Kondisi penyiaran terkini dan segala dinamikanya menjadi bahasan dalam Rapat Koordinasi 3 KPID yang memiliki irisan di beberapa wilayah siaran. Menurut Ketua KPI Jakarta, Rizky Wahyuni, dalam praktek pelayanan kepada publik, pihaknya kerap kali melakukan kegiatan lintas provinsi seperti di Bekasi atau Depok, lantaran banyak siaran radio di Jakarta juga menjangkau warga di provinsi tetangga. Rizky juga mengatakan, program Forum Masyarakat Peduli Penyiaran (FMPP) lintas 3 KPID ini harus dapat diwujudkan dalam rangka penguatan kelembagaan KPI di tengah masyarakat.
Catatan dari Ubaidillah ini juga diakui oleh anggota KPID Jakarta yang lain, Thomas Bambang. Menurutnya, salah satu alasan pemberian IPP kepada Betawi TV yang proses pertamanya melalui KPID Jakarta lewat Evaluasi Dengar Pendapat (EDP) karena mengusung konsep budaya Betawi lewat proposal pendirian TV. Selayaknya ketika terjadi perubahan format siaran, KPI selaku regulator penyiaran, juga terinformasikan.

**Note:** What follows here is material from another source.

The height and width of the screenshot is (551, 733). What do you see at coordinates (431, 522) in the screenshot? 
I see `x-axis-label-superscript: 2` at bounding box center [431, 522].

Dalam kesempatan tersebut Ketua KPID Jawa Barat Adiyana Slamet menyampaikan pendapat tentang hilangnya keberagaman konten dalam penyiaran sebagai salah satu pilar tegaknya demokratisasi penyiaran. Kita memang tidak boleh menutup mata pada dinamika penyiaran hari ini, ujar Adiyana. Proyeksi dari sebuah lembaga keuangan internasional, pendapatan lembaga penyiaran pada 2018-2027 terus merosot. Namun bagaimana pun juga, ujar Adiyana, negara tidak boleh abai atas permasalahan dalam ekosistem penyiaran. Ditambah lagi, terkait rencana pengawasan konten di platform digital, menurutnya siapapun yang memegang kewenangan pengawasan tidak ada masalah, yang penting ada aturan dan pengawasn atas semua konten media.

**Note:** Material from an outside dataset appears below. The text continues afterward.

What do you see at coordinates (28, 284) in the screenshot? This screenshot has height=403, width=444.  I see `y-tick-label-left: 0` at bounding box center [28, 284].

Selain itu, Adiyana juga menyampaikan hasil riset dari KPID yang menunjukan bahwa bagi masyarakat Jawa Barat, konten-konten di media termasuk internet, ternyata tidak melindungi perempuan dan anak, termasuk juga kelompok-kelompok rentan.
Catatan dari Jawa Barat ini juga ditambahkan oleh Jalu Priambodo selaku anggota KPID Jawa Barat Bidang Pengawasan Isi Siaran. Sudah banyak biro-biro televisi di Jawa Barat yang tutup, lantaran kondisi perekonomian yang tidak lagi bersahabat dengan ekosistem penyiaran. Hal ini diperlihatkan dengan semakin sedikitnya peserta yang mengirimkan karya siarannya, untuk Anugerah KPID Jawa Barat. “Karena yang bisa mengirimkan karya adalah televisi yang bironya masih berdiri di Jawa Barat. Kalau tidak memiliki biro, maka tidak ada produksi lokal yang dapat diikutsertakan dalam Anugerah,” tambahnya. KPID sendiri sudah melakukan koordinasi dengan stasiun induk jaringan terkait eksistensi biro di daerah. Namun menurut Jalu, sebaiknya KPI Pusat juga ikut memberikan dukungan lewat koordinasi langsung ke pihak stasiun televisi di Jakarta. Harapannya lembaga penyiaran lebih memperhatikan biro-biro di daerah. “Karena untuk mendapatkan konten lokal, lewat keberadaan biro-biro ini,” ujar Jalu.